Stevens adds that it is unthinkable that the other high-cost OPEC producers would accept a strategy which would collapse their own oil sectors and create further economic chaos.
The weak oil prices have already created an economic crisis in many OPEC member countries including in Saudi Arabia. African member countries have not been immune to the woes facing the sector, with the two largest producers in the region Nigeria and Angola experiencing a technical recession over the last year.
The former has returned to marginal levels of growth. The crisis facing OPEC has left many wondering if the organisation, founded in 1960 and accounting for around 40% of global oil output, has a future.
OPEC and US shale have been on a collision course since fracking became pervasive almost a decade ago. OPEC has repeatedly attempted to push US shale producers out of the market by manipulating prices through oversupply.
However, the shale firms have proven to be resilient by slashing production costs without losing efficiencies. Meanwhile, OPEC’s strategy of cutting output to bolster prices has only encouraged the shale producers to increase output to replace the removed stock.
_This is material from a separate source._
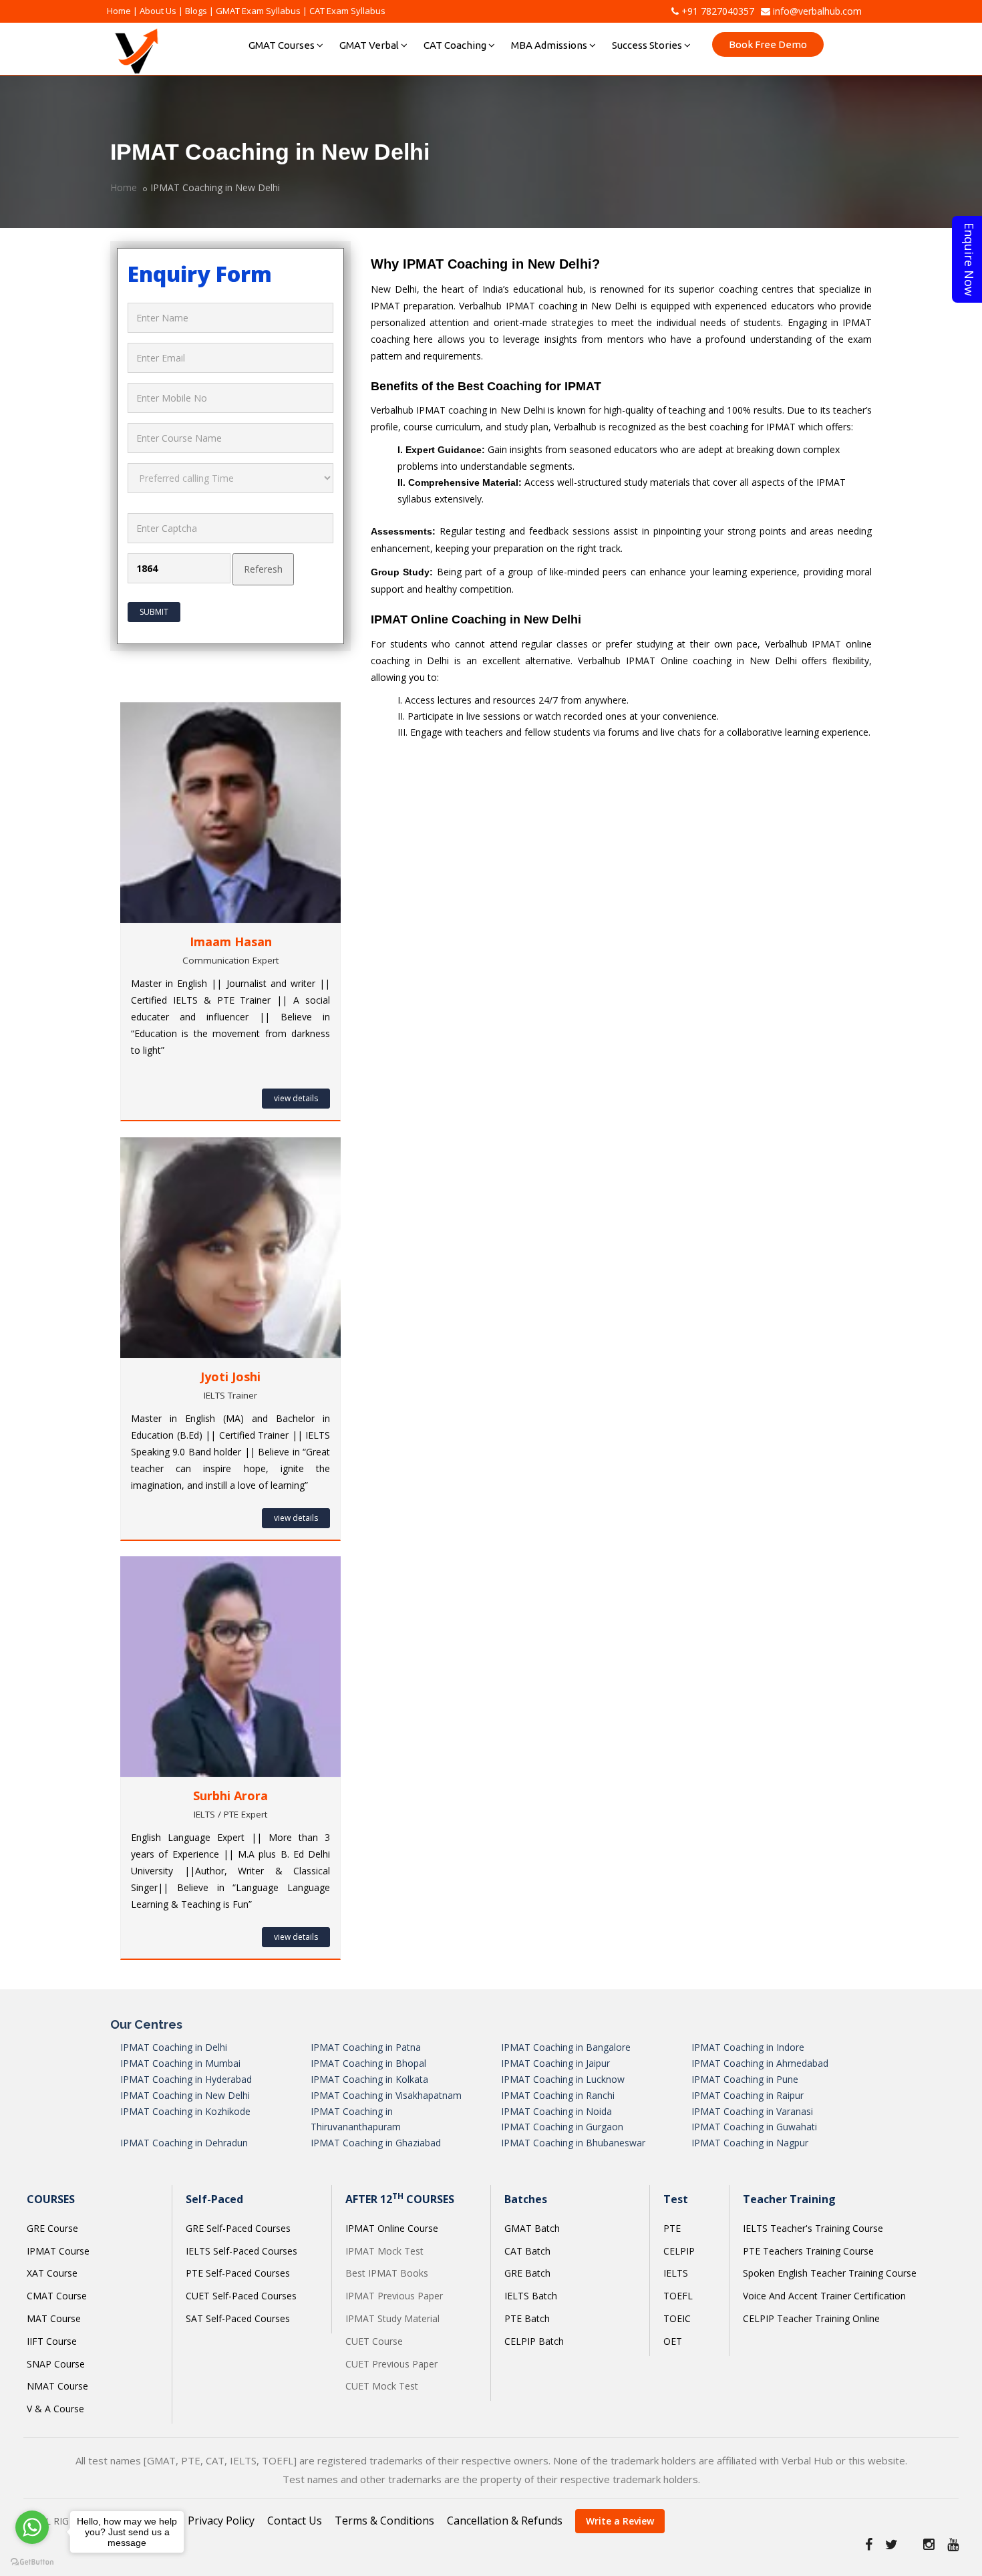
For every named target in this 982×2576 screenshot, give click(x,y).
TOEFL (678, 2295)
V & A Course (55, 2408)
It seems that the struggle between US shale and OPEC will only emerge with one winner, according to Ed Morse, global head of commodities research at Citigroup. “In regards to the OPEC vs shale conflict I think the market is going to win, so it’s going to be shale,” he says. “The OPEC position even with Russia is not sustainable in the long term. They are losing revenue [because of the output cuts] and the US producers [are] hedging through 2017 to 2018 so they can survive at a lower price.”
The standoff means that oil prices, absent geopolitical shock, are unlikely to rise above $60 a barrel in the near future, throwing into question OPEC’s current strategy. The situation is compounded by the potential introduction of additional shale oil players into the market, with Russia, which has the second largest shale oil reserves in the world, and China researching the technology to extract the shale oil.
Russia has around 75bn barrels while China has an estimated 32bn barrels, but the US leads the way with over 78bn barrels. Once they tap these resources, the market will be flooded with additional stock, which will negatively affect all OPEC nations. But while the headwinds might point to the end of the road for OPEC, there have been some positive developments in the second half of 2017.
Positive market outcomes
One of the key developments which has caused optimism within OPEC is the growth in oil demand. According to the US-based Energy Information Administration (EIA), global inventories of oil have been on the decline in the first eight months of 2017, while demand has lifted from 97m bpd to around 99m bpd.
The uptick in demand and destocking has helped strengthen oil prices, with the basket of OPEC members’ oil holding firm at $53 a barrel. US shale has also experienced a slowdown with the number of rigs targeting oil falling slightly and output declining.
“The increase in output from shale hasn’t happened as quickly as people thought it would, and it has faltered and this is because of the current oil price level,” says Hall. “There is a view that if the price of oil does go below $50 a barrel then some shale production won’t survive.” All of this, especially the increase in demand and the reduction of stock levels, should lead to optimism within OPEC that it can survive the current crisis.